Para o pós-modernista, o grafiteiro Zezão e Leonardo da Vinci são ambos artistas, a Tiazinha e Amadeus Mozart são ambos músicos, Mahmoud Abbas e Benjamin Netanyahu são ambos líderes nacionais, e as organizações terroristas palestinas e as Forças de Defesa de Israel ambas carregam armas.

Mas esse foi apenas o primeiro estágio. Na fase seguinte, o pós-modernismo elevou os sanitários acima da Mona Lisa, Abbas acima de Netanyahu e o terrorismo palestino acima do exército de Israel. E foi nesta fase, que se tornou normal rotular Israel de estado racista e apartheid ad nauseam. Justo Israel! Aonde um juiz árabe sentado na Suprema Corte pode mandar um presidente judeu para a cadeia por sete anos por abuso sexual, e membros árabes da Knesset podem liderar uma manifestação em Tel Aviv cantando “Com sangue e fogo iremos resgatar a Palestina”! Mesmo assim, a mídia descarada continua a regurgitar o racismo.

Para o pós-modernista, nada é pior e nada deve ser rejeitado com mais força do que as grandes narrativas históricas. E existe maior narrativa histórica do que Israel? A volta de uma nação dos quatro cantos do mundo depois de nada menos que dois mil anos, a restauração da língua, suas vitórias em todos os campos? O que a nova Lei Básica do Estado-nação faz é forçar um ponto de referência objetivo. Declara que há de fato uma identidade nacional que importa, que as palavras importam, que a história é importante, que a cultura é importante, que a fé e a razão importam.

A lei dá nova vida à defesa de Israel porque define as linhas do debate, burladas pelo fake politicamente correto.

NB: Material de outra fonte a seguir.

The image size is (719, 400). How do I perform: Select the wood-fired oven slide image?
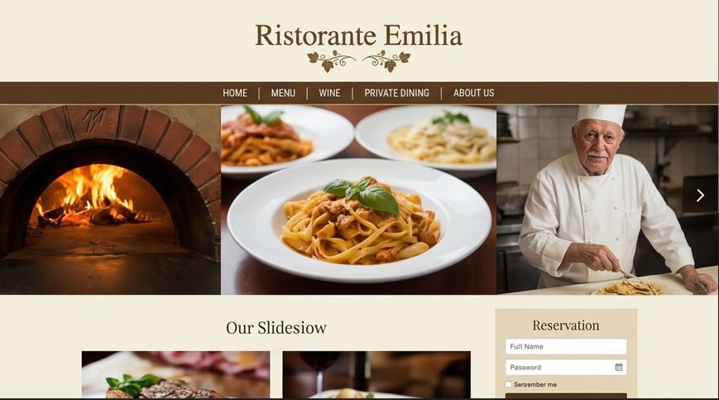[110, 200]
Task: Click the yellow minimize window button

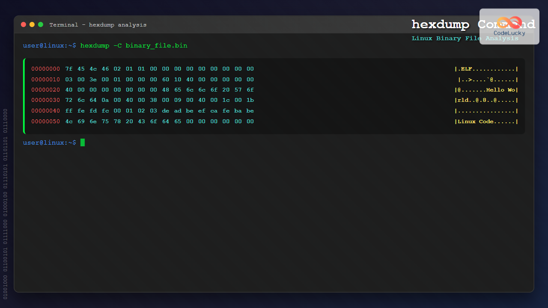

E é por isso que o melhor vídeo que assisti esta semana foi o de milhares de pessoas reunidas no Kotel nas primeiras horas da manhã cantando as orações tradicionais de penitência (as selichot) antes do Ano Novo Judaico. Estas orações ressoaram alto e forte, sem remorso, sem pedir desculpas, vindas de uma nação que está em casa, entre as pedras antigas de Jerusalém.